Clinical Features and Pathogenesis of Cardiogenic Shock

In this article, we will discuss the Clinical Features and Pathogenesis of Cardiogenic Shock. So, let’s get started.

Clinical Features and Pathogenesis

Irrespective of the cause of cardiogenic shock, it is characterized by a vicious circle of severe myocardial (systolic and diastolic) dysfunction. Systolic dysfunction results in fall in cardiac output, BP and thereby coronary perfusion pressure falls. Hypotension, oliguria, confusion or altered mental state, tachypnea, tachycardia and cold, clammy extremities are the manifestations of low output state or acute circulatory failure. Diastolic dysfunction on the other side of cycle causes a rise in CVP, left ventricular end-diastolic pressure, rise in PCWP, pulmonary congestion and edema, leading to hypoxia which further worsens the myocardial ischemia. Breathlessness, orthopnea, PND, cyanosis, cough, hemoptysis, hypoxia, perspiration and inspiratory crackles at the bases of the lungs, S3 and S4 gallops are features of acute pulmonary edema.

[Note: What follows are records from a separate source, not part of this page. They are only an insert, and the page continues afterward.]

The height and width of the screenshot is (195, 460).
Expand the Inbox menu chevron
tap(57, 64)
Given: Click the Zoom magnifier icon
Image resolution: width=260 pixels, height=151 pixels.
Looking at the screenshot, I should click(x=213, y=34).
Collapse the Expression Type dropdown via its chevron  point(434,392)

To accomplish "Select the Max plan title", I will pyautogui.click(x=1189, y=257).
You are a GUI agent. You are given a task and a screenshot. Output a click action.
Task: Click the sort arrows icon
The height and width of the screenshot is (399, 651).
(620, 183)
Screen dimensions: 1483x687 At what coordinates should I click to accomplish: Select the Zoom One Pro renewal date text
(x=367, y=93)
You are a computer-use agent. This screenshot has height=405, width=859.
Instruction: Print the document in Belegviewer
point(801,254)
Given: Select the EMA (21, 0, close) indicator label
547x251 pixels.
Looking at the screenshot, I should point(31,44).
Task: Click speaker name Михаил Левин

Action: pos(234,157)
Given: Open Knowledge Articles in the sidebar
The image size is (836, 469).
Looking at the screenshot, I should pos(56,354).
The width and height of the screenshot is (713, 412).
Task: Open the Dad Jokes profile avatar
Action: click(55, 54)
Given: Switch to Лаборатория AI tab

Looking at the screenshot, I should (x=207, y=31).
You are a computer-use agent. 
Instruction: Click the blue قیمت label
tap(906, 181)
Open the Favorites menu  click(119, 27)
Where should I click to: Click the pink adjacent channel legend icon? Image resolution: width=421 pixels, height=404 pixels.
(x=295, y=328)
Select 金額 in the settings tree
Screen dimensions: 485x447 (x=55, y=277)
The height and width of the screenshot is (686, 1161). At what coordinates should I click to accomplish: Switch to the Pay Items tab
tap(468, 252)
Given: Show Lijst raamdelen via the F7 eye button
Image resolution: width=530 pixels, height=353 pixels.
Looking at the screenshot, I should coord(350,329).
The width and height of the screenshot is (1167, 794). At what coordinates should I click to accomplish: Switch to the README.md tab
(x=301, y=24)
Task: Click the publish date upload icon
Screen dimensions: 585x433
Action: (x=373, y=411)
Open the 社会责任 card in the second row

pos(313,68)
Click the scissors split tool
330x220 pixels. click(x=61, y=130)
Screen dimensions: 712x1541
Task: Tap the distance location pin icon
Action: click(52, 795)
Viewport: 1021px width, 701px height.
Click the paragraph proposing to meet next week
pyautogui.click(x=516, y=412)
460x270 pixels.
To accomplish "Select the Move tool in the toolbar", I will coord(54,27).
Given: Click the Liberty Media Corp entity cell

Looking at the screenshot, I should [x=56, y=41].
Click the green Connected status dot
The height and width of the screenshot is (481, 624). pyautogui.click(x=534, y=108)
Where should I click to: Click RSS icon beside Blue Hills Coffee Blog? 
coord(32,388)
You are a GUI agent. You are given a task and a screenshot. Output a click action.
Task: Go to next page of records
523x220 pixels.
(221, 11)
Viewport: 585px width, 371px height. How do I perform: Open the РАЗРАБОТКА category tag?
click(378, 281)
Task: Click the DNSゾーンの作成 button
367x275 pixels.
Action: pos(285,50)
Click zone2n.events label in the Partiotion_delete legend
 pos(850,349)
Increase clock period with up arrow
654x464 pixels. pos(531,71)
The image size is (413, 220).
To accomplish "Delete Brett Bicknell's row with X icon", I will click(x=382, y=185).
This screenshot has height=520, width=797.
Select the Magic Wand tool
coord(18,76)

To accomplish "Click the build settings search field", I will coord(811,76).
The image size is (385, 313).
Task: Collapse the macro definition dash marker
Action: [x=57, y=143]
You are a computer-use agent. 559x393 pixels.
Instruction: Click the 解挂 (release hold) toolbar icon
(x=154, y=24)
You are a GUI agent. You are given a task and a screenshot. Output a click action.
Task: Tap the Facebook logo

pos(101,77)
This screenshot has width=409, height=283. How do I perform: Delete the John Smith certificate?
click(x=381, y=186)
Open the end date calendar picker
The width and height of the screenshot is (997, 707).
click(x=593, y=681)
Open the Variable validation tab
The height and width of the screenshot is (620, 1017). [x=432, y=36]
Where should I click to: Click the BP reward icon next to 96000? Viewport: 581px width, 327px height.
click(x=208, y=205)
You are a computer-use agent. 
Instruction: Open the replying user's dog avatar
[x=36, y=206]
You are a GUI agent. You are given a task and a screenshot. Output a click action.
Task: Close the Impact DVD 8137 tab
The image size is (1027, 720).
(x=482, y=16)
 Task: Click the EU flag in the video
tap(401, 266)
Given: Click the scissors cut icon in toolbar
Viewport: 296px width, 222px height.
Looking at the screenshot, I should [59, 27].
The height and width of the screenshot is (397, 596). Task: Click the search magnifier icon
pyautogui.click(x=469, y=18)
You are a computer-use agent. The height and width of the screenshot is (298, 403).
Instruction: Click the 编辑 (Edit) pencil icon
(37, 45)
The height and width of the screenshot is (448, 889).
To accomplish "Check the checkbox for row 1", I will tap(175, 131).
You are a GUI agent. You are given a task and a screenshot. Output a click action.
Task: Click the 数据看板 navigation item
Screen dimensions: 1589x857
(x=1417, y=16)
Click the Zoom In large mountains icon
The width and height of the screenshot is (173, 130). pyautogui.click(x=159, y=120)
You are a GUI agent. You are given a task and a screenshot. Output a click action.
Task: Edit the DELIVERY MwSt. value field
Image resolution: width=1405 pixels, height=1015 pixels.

A systemic inflammatory response syndrome (SIRS) may accompany large infarction and shock. Inflammatory cytokines and excess nitric oxide may contribute to genesis of cardiogenic shock. Severe acidosis (lactic acidosis) reduces the efficacy of catecholamines and provoke arrhythmias. A Swan-Ganz catheter can be used to measure the pulmonary artery wedge pressure which is >18 mmHg.

Untreated or refractory shock leads to multiple organ dysfunction, e.g. heart, brain, lungs, kidney and liver.

Older patients mostly females, prior MI, diabetes and extensive anterior MI (EF<30%) are at increased risk of cardiogenic shock.